The *args parameter must appear after all positional parameters. Keyword-only parameters may follow *args (see Flexible Arguments):

# ✅ Valid - *args at the end
def greet(prefix: str, *names: str) -> None:
    for name in names:
        print(f"{prefix} {name}")

greet("Hello", "Alice", "Bob", "Charlie")

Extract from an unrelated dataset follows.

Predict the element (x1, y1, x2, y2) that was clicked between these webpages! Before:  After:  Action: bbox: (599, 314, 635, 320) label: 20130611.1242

# ✅ Valid - keyword-only parameters after *args
def log(level: str, *messages: str, sep: str = " ") -> None:
    print(sep.join(messages))

log("INFO", "hello", "world", sep=", ")

# ❌ Invalid - positional parameters after *args
def broken(suffix: str, *items: int, other: str) -> None:  # ERROR: positional after *args not allowed
    pass

Note: *args implicitly acts as the keyword-only separator *. See Flexible Arguments for details on positional-only and keyword-only parameter markers.

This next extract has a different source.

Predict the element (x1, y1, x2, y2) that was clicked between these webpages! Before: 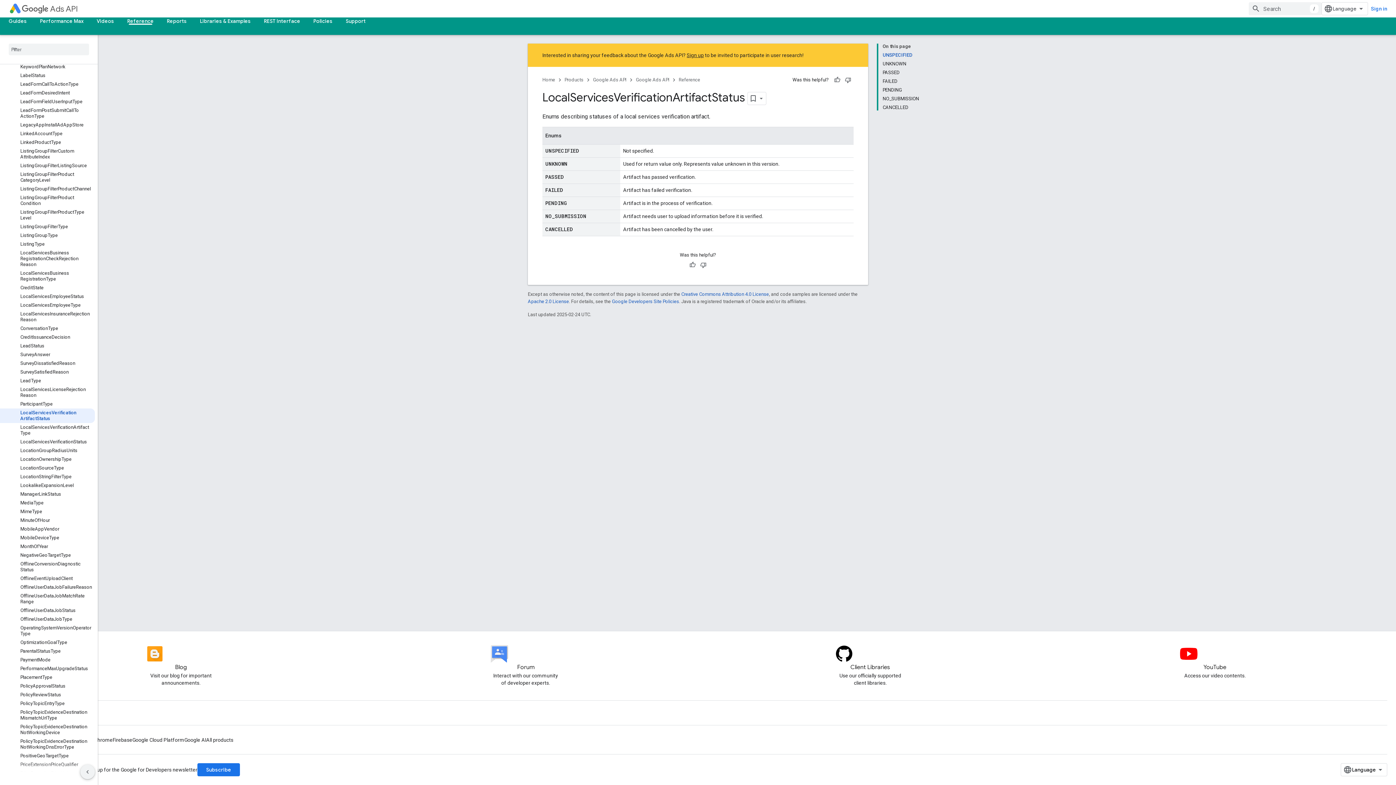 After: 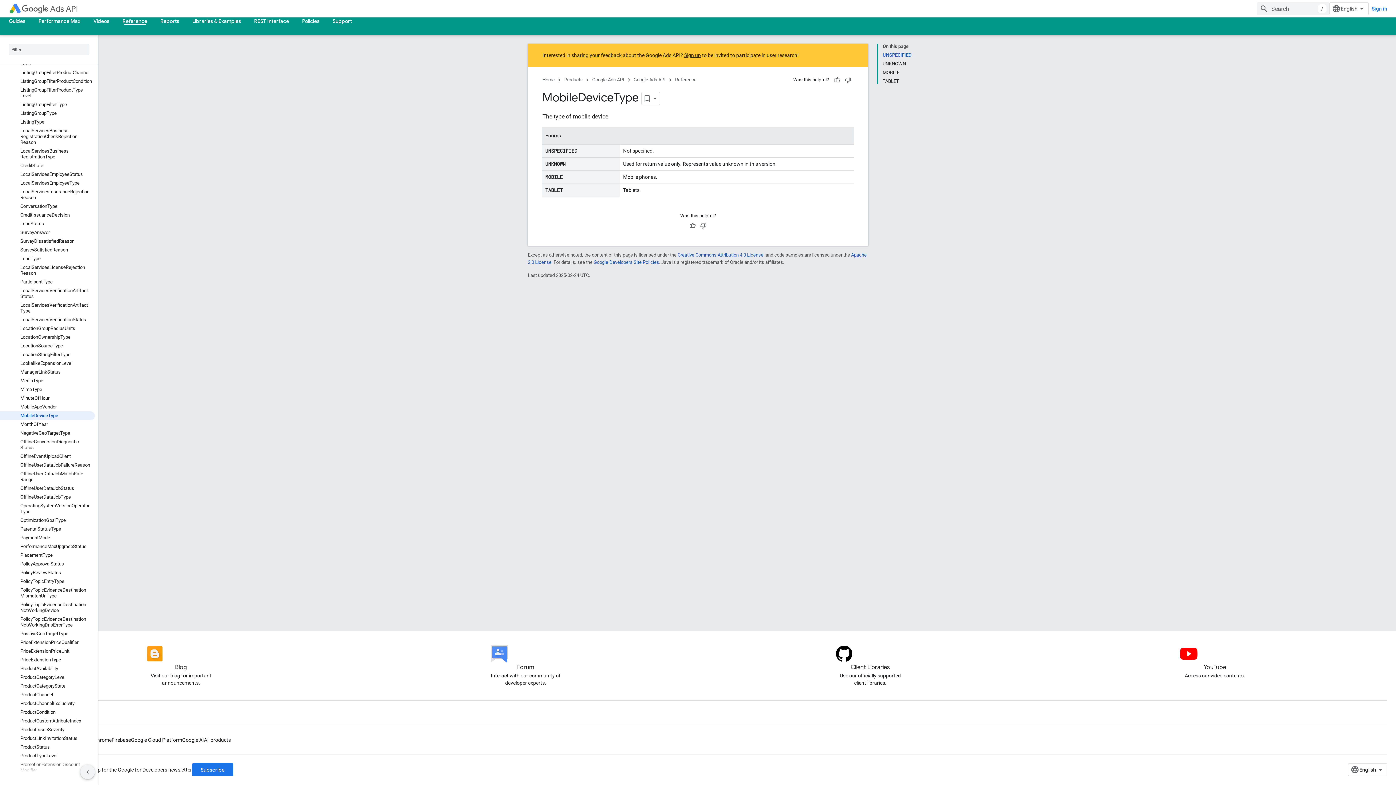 Action: bbox: (0, 533, 94, 542) label: MobileDeviceType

Only one *args per function

# ❌ Invalid - multiple *args
def broken(*a: int, *b: str) -> None:  # ERROR
    pass

Type of *args Inside the Function

Inside the function body, the *args parameter has type array[T], mapping to C#'s params T[]:

def analyze(*values: float) -> tuple[float, float]:
    # values: array[float]
    if len(values) == 0:
        return (0.0, 0.0)
    return (min(values), max(values))

Unpacking Iterables with *

When calling a function with *args, you can unpack an iterable using the * operator:

def sum_all(*numbers: int) -> int:
    result = 0
    for n in numbers:
        result += n
    return result

# Direct arguments
sum_all(1, 2, 3)              # 6

# Unpack a list
nums = [1, 2, 3, 4, 5]
sum_all(*nums)                # 15

# Unpack a homogenously-typed tuple
t = (10, 20, 30)
sum_all(*t)                   # OK: 60

# Mixed: direct args and unpacking
sum_all(1, 2, *[3, 4], 5)     # 15

Type checking for unpacking

The unpacked iterable must contain elements of the correct type:

def process(*items: int) -> int:
    return sum(items)

int_list: list[int] = [1, 2, 3]
str_list: list[str] = ["a", "b", "c"]
int_tuple = (10, 20, 30)
mixed_tuple = (10, "str", 30)

process(*int_list)            # OK
process(*str_list)            # ERROR: list[str] cannot unpack to *args: int
process(*int_tuple)           # OK
process(*mixed_tuple)         # ERROR: tuple[int, str, int] cannot unpack to *args: int

C# Interop

Sharpy's *args maps directly to C#'s params arrays:

Sharpy:

def format_message(template: str, *args: object) -> str:
    return template.format(*args)

Generated C#:

public static string FormatMessage(string template, params object[] args) {
    return string.Format(template, args);
}

Calling C# params methods from Sharpy

from system import String

# String.Format has params signature: Format(string format, params object[] args)
result = String.format("Hello {0}, you have {1} messages", "Alice", 42)

# Or unpack from a collection
args = ["Bob", 10]
result = String.format("Hello {0}, you have {1} messages", *args)

Calling Sharpy *args functions from C

// Individual arguments (compiler creates array)
var total = SumAll(1, 2, 3, 4, 5);

// Explicit array
var numbers = new int[] { 1, 2, 3, 4, 5 };
var total = SumAll(numbers);

Function Type Compatibility

Function types cannot express variadic parameters. When you need a function type for a variadic function, use the non-variadic equivalent:

def sum_all(*numbers: int) -> int:
    return sum(numbers)

# Cannot directly use sum_all as (int, int, int) -> int
# Instead, wrap it:
fixed_sum: (int, int, int) -> int = lambda a, b, c: sum_all(a, b, c)

Implementation - ✅ Native - Maps to C# params T[] arrays.